* Reading text *

----

What were some of the reasons for the problem?
Some former Medicare chiefs claim the problem stems from giving the AMA and specialty societies too much influence over physician pay. Hospital fees are determined separately.

“What started as an advisory group has taken on a life of its own,” said Tom Scully, who was Medicare chief during the George W. Bush administration and is now a partner in a private equity firm that invests in health care. “The idea that $100 billion in federal spending is based on fixed prices that go through an industry trade association in a process that is not open to the public is pretty wild.”

He said that, according to the Post, “every now and again, former Medicare chiefs — Republicans and Democrats — gather for a lunch and that, when they do, they agree that the process is, at best, unseemly.”

“The concept of having the AMA run the process of fixing prices for Medicare was crazy from the beginning,” Scully said. “It was a fundamental mistake.”

What’s the government doing about this?
Not much. The government has about six to eight people reviewing the estimates provided by the AMA, government officials said, but none of them do it full time. Even though the AMA figures shape billions in federal Medicare spending and billions more in spending from private insurers, the government is ill-positioned to judge their accuracy. Eight people deciding the fate of an industry affecting every American seems destined for abuses of power, in our humble opinion.

So what should a doctor make?
That’s a challenging question. The forces that normally determine prices — haggling between buyers and sellers — are only now being seen in healthcare through practices like our own. We’re still seen as radical though despite the common sense and simplicity of our approach. The problem is we are trying to make sense in a topsy-turvy system that’s plagued thinking men for centuries. In the end, procedure prices are hard to come by. Insurers do most of the buying and sick patients don’t get to shop around for care since they typically need it right when they need it having not had to think about it beforehand.

How did we arrive at this current pricing system?
At its inception the Medicare system paid doctors what was described as “usual, customary and reasonable” charges. But that vague standard was soon blamed for a rapidly swelling physician fees. In the late 1980s and early ’90s, the United States looked to a group Harvard intellectuals — professors, physicians, etc. — to develop a more structured system for paying doctors. What they came up with, basically, is the current point system.

How does this pricing system work exactly?
Every procedure is assigned a number of points — called “relative value units” — based on the work involved, the staff and supplies, and a smaller portion for malpractice insurance. Every year Congress decides how much to pay for each point. This year, for example, the government initially assigned $34.02 per point, though prices vary somewhat with location and other factors. Once the system developed by the Harvard researchers was initiated, however, the Medicare system faced a critical problem: Who will update the system as medicine evolves?

What’s the key takeaway?
This point system is critical in U.S. health-care economics because it doesn’t just rule Medicare payments. Roughly four out of five insurance companies use the point system for the basis of their own physician fees, according to the AMA. The private insurers typically pay somewhat more per point than does Medicare. When Medicare lowers their payments the private insurers are soon to follow.

The current set of values “seems to be distorted,” said William Hsiao, an economist at the Harvard School of Public Health who helped develop the point system. “The AMA fought very hard to take over this updating process. I said this had to be done by an impartial group of people. This is highly political.”

----

* What you will do *
In the Medicare pay text, what dollar amount per point did the government initially assign this year?

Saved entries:

----

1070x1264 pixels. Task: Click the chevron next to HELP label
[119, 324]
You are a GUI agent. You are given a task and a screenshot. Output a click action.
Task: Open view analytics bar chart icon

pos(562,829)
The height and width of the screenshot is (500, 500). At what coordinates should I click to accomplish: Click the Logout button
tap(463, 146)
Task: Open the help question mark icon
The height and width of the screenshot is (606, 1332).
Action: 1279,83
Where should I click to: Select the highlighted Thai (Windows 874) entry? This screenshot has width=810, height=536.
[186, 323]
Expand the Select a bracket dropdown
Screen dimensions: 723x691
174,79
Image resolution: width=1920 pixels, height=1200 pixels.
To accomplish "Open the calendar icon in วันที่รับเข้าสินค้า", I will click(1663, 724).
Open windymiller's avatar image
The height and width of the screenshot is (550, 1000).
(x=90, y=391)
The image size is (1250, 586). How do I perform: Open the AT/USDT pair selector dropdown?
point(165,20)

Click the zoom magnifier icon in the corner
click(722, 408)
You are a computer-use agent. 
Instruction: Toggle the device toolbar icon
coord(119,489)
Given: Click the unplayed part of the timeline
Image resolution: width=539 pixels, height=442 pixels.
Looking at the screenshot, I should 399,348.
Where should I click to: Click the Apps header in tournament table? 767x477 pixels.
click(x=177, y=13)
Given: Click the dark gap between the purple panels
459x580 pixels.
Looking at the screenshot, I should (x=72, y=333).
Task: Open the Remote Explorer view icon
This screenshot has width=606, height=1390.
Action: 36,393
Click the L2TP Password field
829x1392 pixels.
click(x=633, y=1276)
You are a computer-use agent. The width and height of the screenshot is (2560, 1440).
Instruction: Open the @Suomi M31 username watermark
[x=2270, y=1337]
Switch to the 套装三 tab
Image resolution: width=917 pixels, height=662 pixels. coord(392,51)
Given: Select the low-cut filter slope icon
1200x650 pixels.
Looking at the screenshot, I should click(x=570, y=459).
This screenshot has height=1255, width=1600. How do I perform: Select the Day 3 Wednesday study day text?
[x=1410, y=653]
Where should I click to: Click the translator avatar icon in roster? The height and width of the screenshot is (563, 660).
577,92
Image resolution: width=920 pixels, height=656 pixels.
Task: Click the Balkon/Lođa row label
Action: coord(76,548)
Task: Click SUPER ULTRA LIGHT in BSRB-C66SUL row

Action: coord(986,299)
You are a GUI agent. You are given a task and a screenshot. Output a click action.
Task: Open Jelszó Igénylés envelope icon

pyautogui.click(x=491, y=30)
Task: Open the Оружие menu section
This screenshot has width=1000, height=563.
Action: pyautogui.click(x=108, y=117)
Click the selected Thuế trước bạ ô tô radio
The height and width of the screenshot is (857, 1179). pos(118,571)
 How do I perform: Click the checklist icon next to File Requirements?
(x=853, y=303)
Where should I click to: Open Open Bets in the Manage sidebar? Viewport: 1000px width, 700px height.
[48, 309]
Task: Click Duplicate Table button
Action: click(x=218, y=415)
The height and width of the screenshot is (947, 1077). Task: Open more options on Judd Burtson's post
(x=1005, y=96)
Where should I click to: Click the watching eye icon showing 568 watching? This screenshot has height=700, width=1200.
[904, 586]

----

* Answer space *
$34.02 per point